Konuşmasında Erdoğan’ı bu yüzyılın Hitler’i olarak niteleyen Enes Kanter, maruz kaldığı tehditlerin, kendisini motive ettiğini ve asla susmayacağını söyledi. Enes Kanter toplantı sonrasında Twitter hesabından, Türkiye’deki insan hakları ihlallerine dikkat çekmek için başlatmış olduğu ve “You Are My Hope” (Benim Ümidimsin!) sloganını kullandığı imza kampanyasına destek çağrısında bulundu.

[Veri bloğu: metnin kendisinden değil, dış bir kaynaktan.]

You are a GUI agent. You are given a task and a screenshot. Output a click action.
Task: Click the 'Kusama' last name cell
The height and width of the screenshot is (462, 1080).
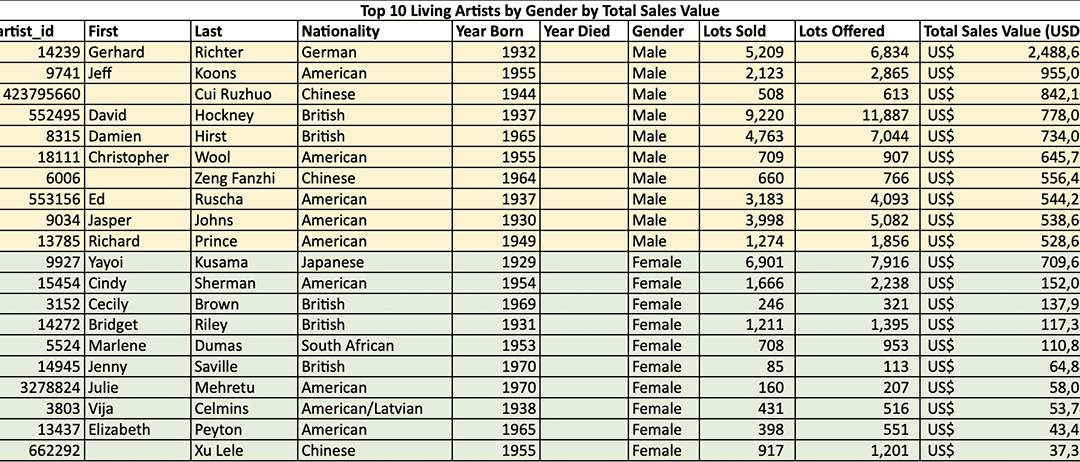coord(220,262)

SENATÖRDEN TRUMP’A ‘İPTAL ET’ ÇAĞRISI

Toplantıyı organize eden Senatörlerden Ed Markey, Trump’a Erdoğan için yaptığı Beyaz Saray davetini iptal etme çağrısı yaptı. Senatör toplantının bitiminde sosyal medya hesabından Kanter’in konuşmanın bir bölümünü yayınlayarak “Erdoğan’ın otoriterizmini kınayan bir yasa tasarısı hazırlıyorum. Konuşma özgürlüğünüzü her zaman savunacağız” yorumunu paylaştı.

MEDYADA DA BOY GÖSTERDİ

Kanter, Mayıs 2020’de ise Amerika’nın önemli yayın kuruluşlarından MSNBC’de Türkiye’deki ailesinin yaşadığı mağduriyeti ve yaşanan hukuksuzluklardan bahsetti.  Türkiye’de çok sayıda gazeteci, öğretmen, ev hanımı gibi pek çok kesimden insanın siyasi sebeplerle suçsuz yere cezaevinde olduğunu söyledi. Kanter, konuşmasının devamında binlerce suçsuz insanın cezaevlerinde koronavirüsü tehlikesi altında olduğunu belirtti.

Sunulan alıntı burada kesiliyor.